Even before the pandemic struck Uganda in March, last year, Nakabugo said, PLE, UCE and UACE were quite high-stakes for everyone with interest in education. The national exams will even take on more significance this year given the ever-growing inequalities in education in the country, she said.
“Given the fact that the learners come from different backgrounds and environment, the gap could have been widened with the coming of the pandemic,” Nakabugo said.
The Independent investigation done last year showed that while the few lucky learners were able to continue with their learning uninterrupted, thousands of candidates in the countryside sat home for close to a year pondering their next step with limited or no learning at all.
Rather than be in class or concentrate on virtual lessons and assignments dispatched via radio and television, most of the rural-based learners were spending most of their time helping out parents and guardians in the gardens.
When the Ministry of Education and Sports designed a Preparedness and Response Plan to the COVID-19 pandemic, the ministry included a focus on continuity of learning at home.
The plan involved the government working with a consortium of different stakeholders, under the guidance of the National Curriculum Development Centre (NCDC) to develop standardized study lesson packages in the key subjects for primary and secondary levels, to be aired on radio and television for two hours per day except Sunday. The government also printed and distributed education materials to learners countrywide.
But an investigation by The Independent showed that only limited learning actually took place in rural and provincial towns—thanks to limited access to electricity, radio, television, internet and even printed education materials.
For instance, learners in the Busoga sub-region (Iganga, Bugweri, Bugiri and Namayingo); Karamoja (Napak, Moroto, Nakapiripirit and Amudat) were found busy grazing cattle, fetching water and firewood and doing domestic chores.
In the northern region, learners in Kiryandongo, Gulu, Nwoya, Kitgum, Apac, Oyam, Kole and Lira, were busy helping their parents with farming activities, playing or roaming around villages.
In the northwestern sub-region of West Nile, children in Moyo and Adjumani; districts which flank either bank of River Nile, fishing had replaced books.
But Nicholas Sewajje, a teacher at Kireka High School in Kampala told The Independent on Feb.18 that he doubts whether UNEB will take into consideration these issues when setting or marking the examinations. He said UNEB usually sets examinations almost one or even two years in advance.
“The setters are usually called by UNEB to prepare for the setting right at the beginning of the year,” he says. “This means that the first set of examinations had already been done by the time the country went into lockdown.
“Unless it is being kept like a top secret, I have not heard anywhere that these examiners were called back to adjust or re-set another set of examinations. I doubt anything has changed,” he said.

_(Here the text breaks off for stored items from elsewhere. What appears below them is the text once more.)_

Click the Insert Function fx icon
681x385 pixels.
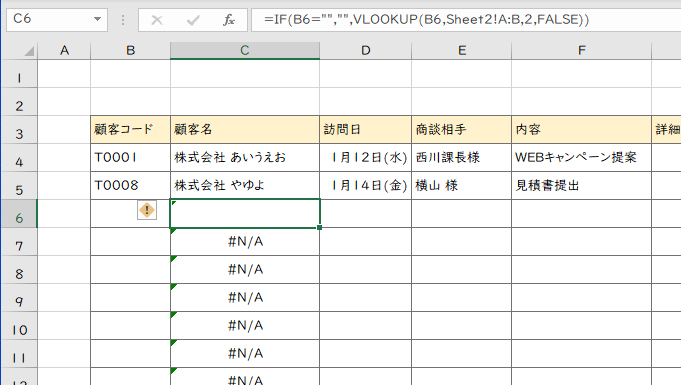pyautogui.click(x=228, y=20)
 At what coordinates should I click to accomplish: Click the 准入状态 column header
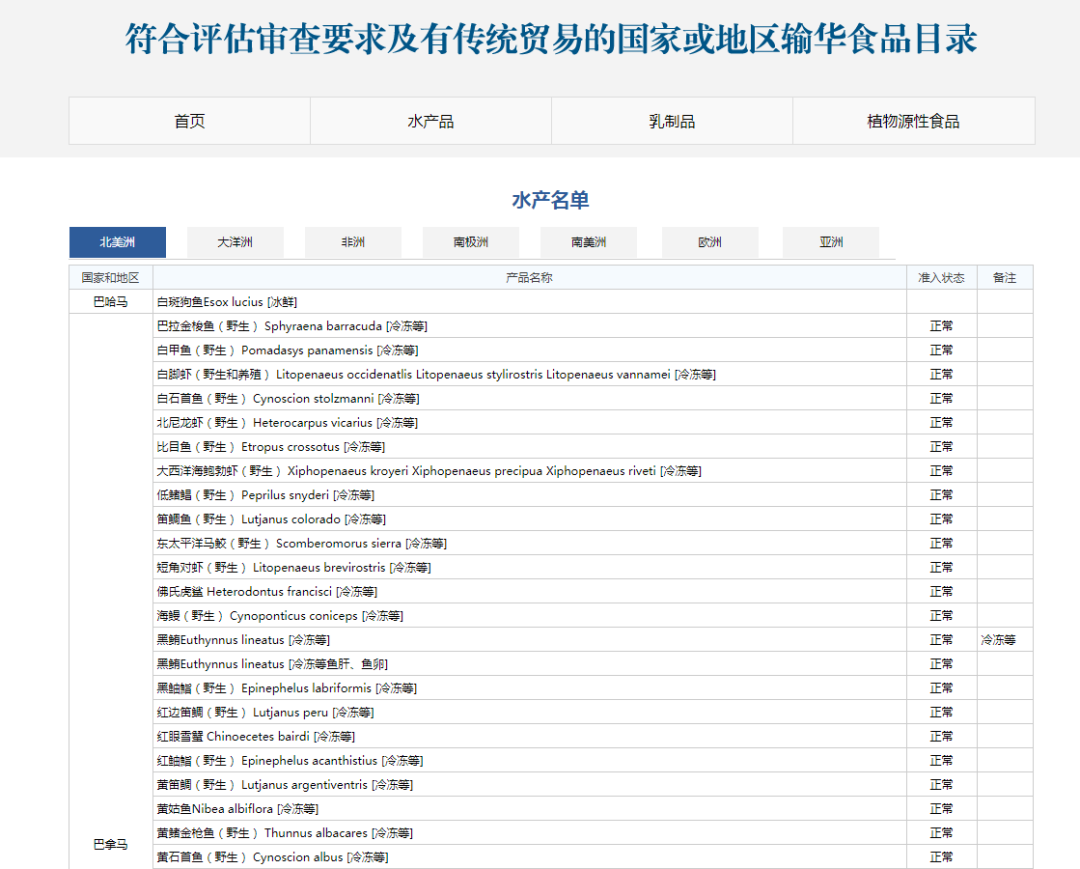pyautogui.click(x=941, y=277)
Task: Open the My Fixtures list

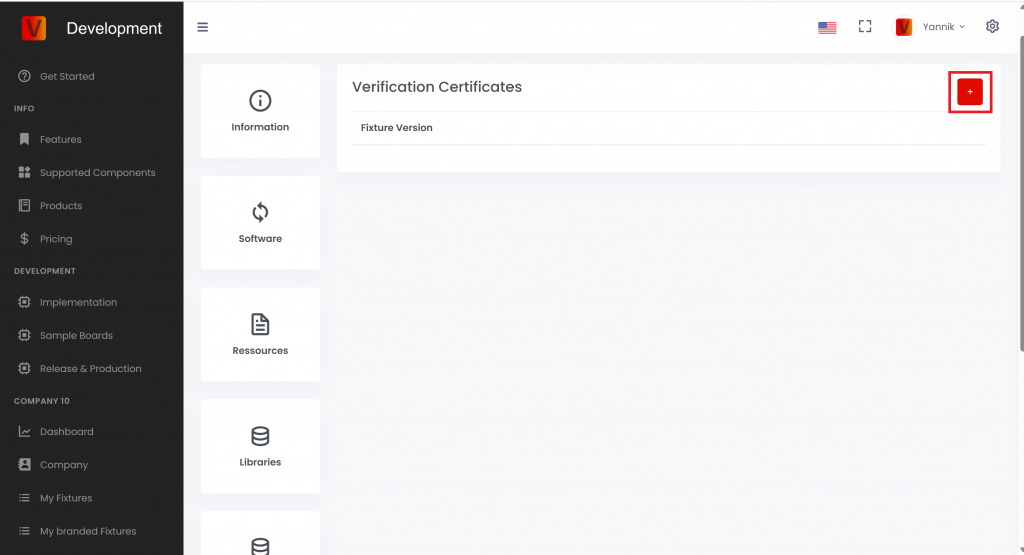Action: click(66, 498)
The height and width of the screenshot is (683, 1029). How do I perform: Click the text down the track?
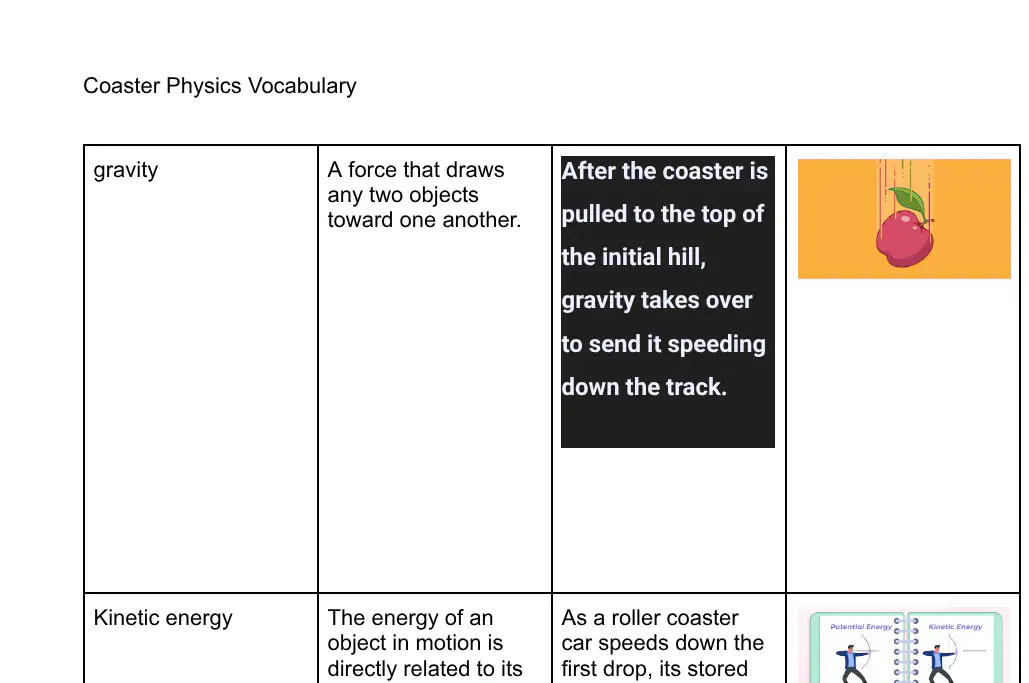coord(644,386)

Sewajje, who is also the co-founder of the non-profit Teacher Africa-Uganda and programmes director at the Uganda National Private Schools and Institutions told The Independent that he doubts equity will be achieved in the forthcoming national examinations.
“Agree or not, most Ugandan learners have missed quite a lot because of what they have gone through psychologically and the minimal contact with their teachers.”
Raymond Kigongo, a General Paper teacher based at St. Joseph S.S Nkooko in Kakumiro District in mid-western Uganda told The Independent that no discussions have come up recently in relation to setting new examinations.
Kigongo, who participates in the marking exercise of the national exams, says he sometimes encounters scripts from rural centres and wonder if these students have ever sat in a GP class.
“Now what’s going to happen in a year which has been disrupted by COVID-19?” he asked. The upcoming examinations are not going to be fair for the majority of rural-based learners. The team of senior examiners usually set the exams based on syllabus, and they usually set these examinations sometimes two years before.”